Fronte del porto è dunque un'opera intimamente legata al contesto che la vede nascere: un contesto talmente controverso da influenzarne spesso la visione, soprattutto all'epoca della sua uscita. Ciò nonostante, risulterebbe a dir poco forzato confinare il film in questa chiave allegorica: già solo per il fatto che, mentre Malloy è un eroe coraggioso che si mette in gioco in prima persona per redimere i suoi errori, subendo le minacce e le violenze dell'organizzazione gestita dal boss Johnny Friendly (un feroce Lee J. Cobb), nell'America dei primi anni Cinquanta era la Commissione di Joseph McCarthy a impugnare il coltello dalla parte del manico, esercitando una pressione micidiale a danno di singoli individui e isolando chi teneva fede ai propri principi. Settant'anni più tardi, dunque, ad emergere dal film non sono tanto le traversie politiche del regista, quanto l'intensità inquieta, rabbiosa e carica di sofferenza sprigionata da un indimenticabile Marlon Brando, preferito da Kazan a Sinatra.

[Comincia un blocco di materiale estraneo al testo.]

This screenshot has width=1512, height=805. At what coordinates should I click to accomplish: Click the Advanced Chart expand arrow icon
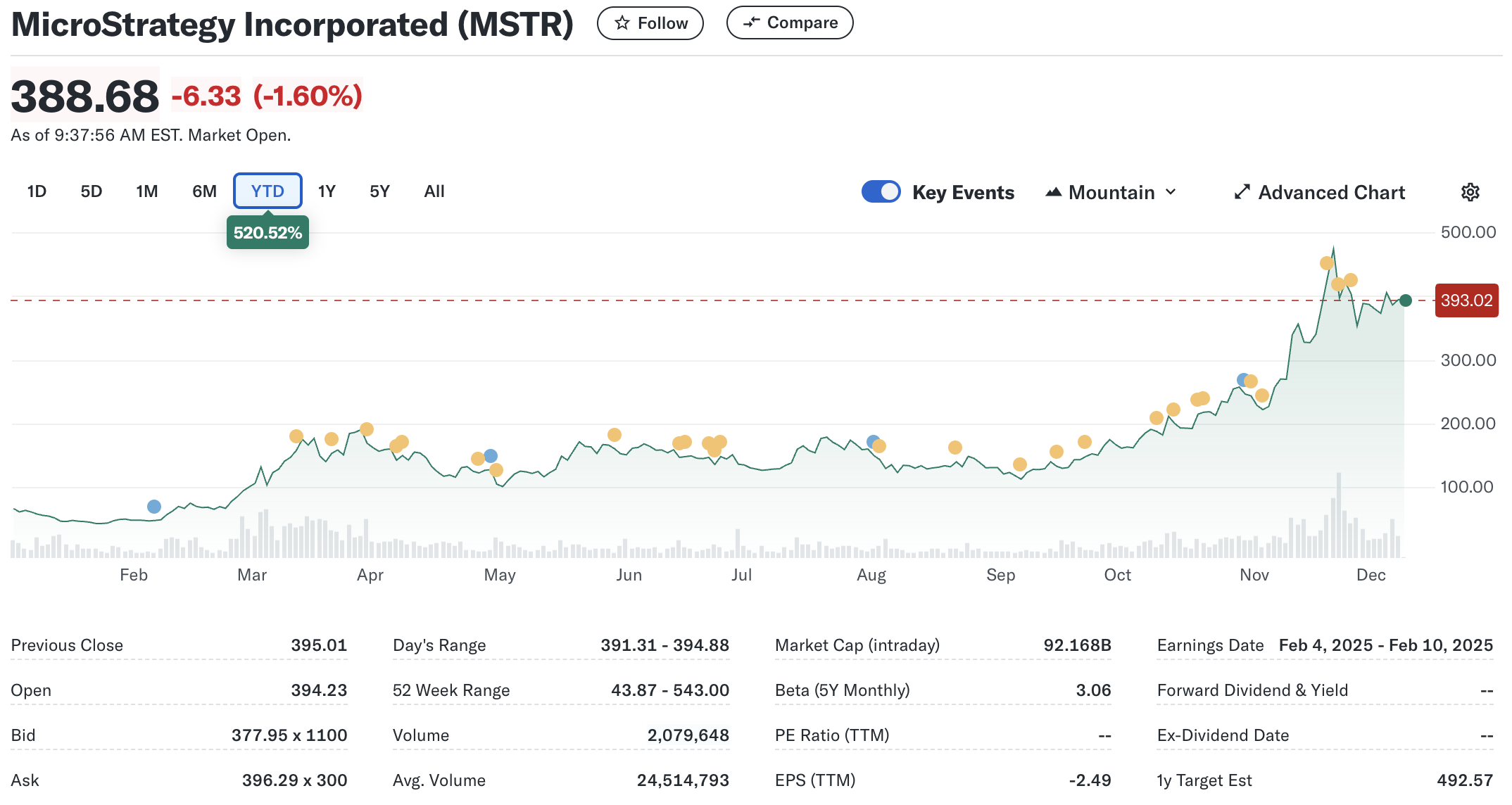[x=1243, y=191]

Marlon Brando: il volto-simbolo di una rivoluzione
Alfiere di una recitazione rigorosamente naturalistica, improntata sulle tecniche del method acting, Brando disegna un personaggio in partenza debole e disilluso, ma che arriva a sperimentare un rinnovato sussulto di dignità grazie alle parole di padre Pete Barry, un sacerdote impegnato ad esortare gli operai a difendere i propri diritti, e alla determinazione di Edie Doyle, la sorella di un operaio ucciso su ordine di Friendly per impedirgli di testimoniare. A dar volto a padre Barry è un carismatico Karl Malden, già diretto da Kazan in Un tram che si chiama Desiderio, mentre il ruolo di Edie rappresenta l'esordio al cinema per la trentenne Eva Marie Saint, premiata con l'Oscar come miglior attrice supporter. Fronte del porto contribuirà inoltre a lanciare anche la carriera di Rod Steiger, altro talento sfornato dall'Actors Studio e qui impiegato nei panni di Charley Malloy, fratello maggiore di Terry e braccio destro di Friendly.

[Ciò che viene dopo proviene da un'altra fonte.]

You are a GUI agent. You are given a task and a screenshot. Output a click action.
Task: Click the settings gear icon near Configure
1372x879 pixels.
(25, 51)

Nell'ambito della storia di Hollywood, la pellicola di Elia Kazan sancisce pertanto la definitiva affermazione del "metodo" e la consacrazione di uno stile recitativo che, da lì in poi, avrebbe preso piede in maniera sempre più ampia negli Stati Uniti: non a caso la performance di Marlon Brando è ritenuta tutt'oggi una vetta assoluta, nonché un modello imprescindibile per un'intera generazione di attori (in primis James Dean). Ma Fronte del porto segna pure l'ingresso del mondo del lavoro nel cinema americano, attraverso un morality tale che punta l'attenzione sullo sfruttamento del proletariato e su tematiche sociali che, fino ad allora, erano sempre rimaste lontanissime dai riflettori degli studios; in sostanza, quanto basta a renderlo una pietra miliare in grado di marcare un fondamentale punto di svolta nel modo di concepire i film all'interno della maggiore industria cinematografica di allora e di oggi.